Urban Soils and Nutrient Cycling
Urbanization contains many processes that directly and indirectly alter urban soil chemical, physical, and biological properties and processes. As soil is a critical medium that directly affects the health and structure of trees growing in both woodland and managed urban landscapes, these alterations can have significant impacts on how to manage and sustain forest structure and health in urban and urbanizing landscapes. However, due to complexities of the urban environment, little is known about the attributes and variation of urban biogeochemical processes, particularly the storage and fluxes of carbon and nitrogen. These chemicals impact climate change, tree health, and water quality. Urban environmental factors that can influence biogeochemical processes in urban and urbanizing landscapes include modified meso-climate (urban heat island), increased concentrations of atmospheric pollutants (nitrous oxides, sulfur oxides, ozone, heavy metals, organic chemicals, particulates), modified disturbance regimes, soil management practices (fertilization, irrigation), and compositional changes of plant and animal communities.
Soil classification systems attempt to organize soil variability into useful groupings that are identifiable by field investigation and documented in soil survey activities to promote effective resource management and information transfer. Soils produce urban ecosystem services, e.g., water infiltration and purification, as the “brown infrastructure” of urban ecosystems, much in the same way urban vegetation, or green infrastructure, provides various ecosystem services. An understanding of how urban land-use and environmental change affects soil ecosystem services is needed.
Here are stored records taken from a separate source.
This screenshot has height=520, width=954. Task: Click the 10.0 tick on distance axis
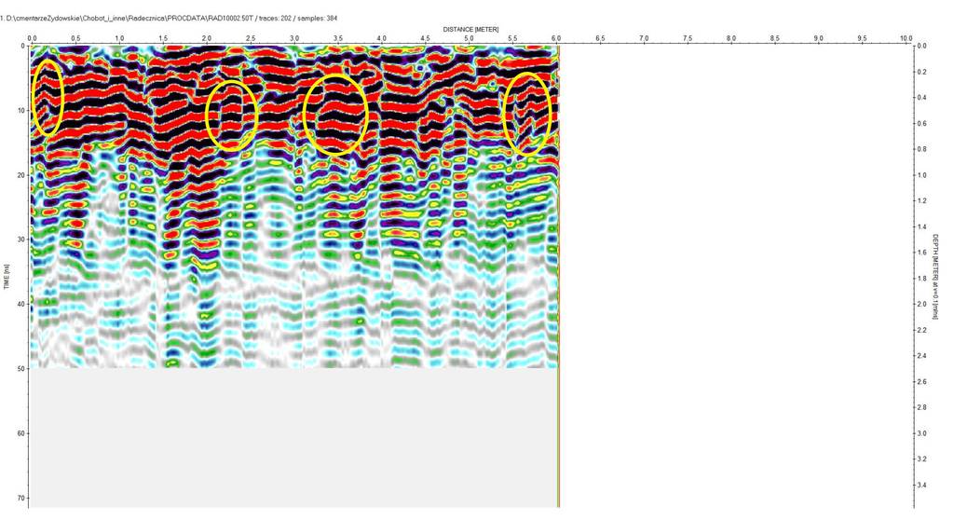point(906,38)
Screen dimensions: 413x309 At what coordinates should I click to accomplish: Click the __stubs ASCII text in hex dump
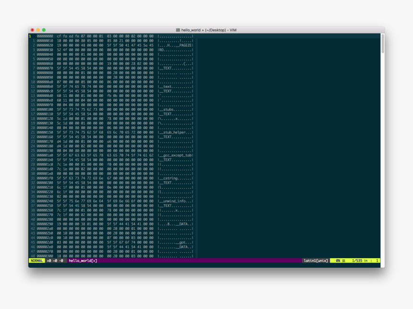(x=168, y=109)

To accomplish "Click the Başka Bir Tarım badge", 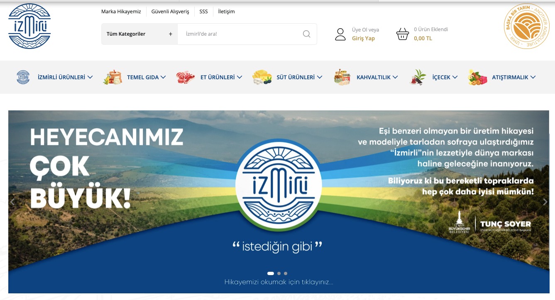I will tap(526, 26).
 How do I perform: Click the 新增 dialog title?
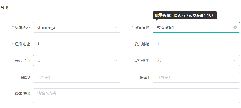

The purpose of our research is to 1) characterize soils in an urbanized watershed (Gwynns Falls, Maryland) which is being monitored and investigated in the Baltimore Ecosystem Study (BES); 2) identify key soil properties (chemical, physical, biological) and their spatial distribution and relationship with other factors (e.g., social, hydrologic, vegetation) in the watershed; 3) organize these properties as descriptors and diagnostic properties for the development of an urban soil classification system to aid urban managers; and 4) develop an urban soil quality index with respect to human and tree health. This research also addresses how soil carbon and nitrogen storage and fluxes vary across 1) different land-use types typically found in urban landscapes and 2) forest patches situated along an urbanization gradient.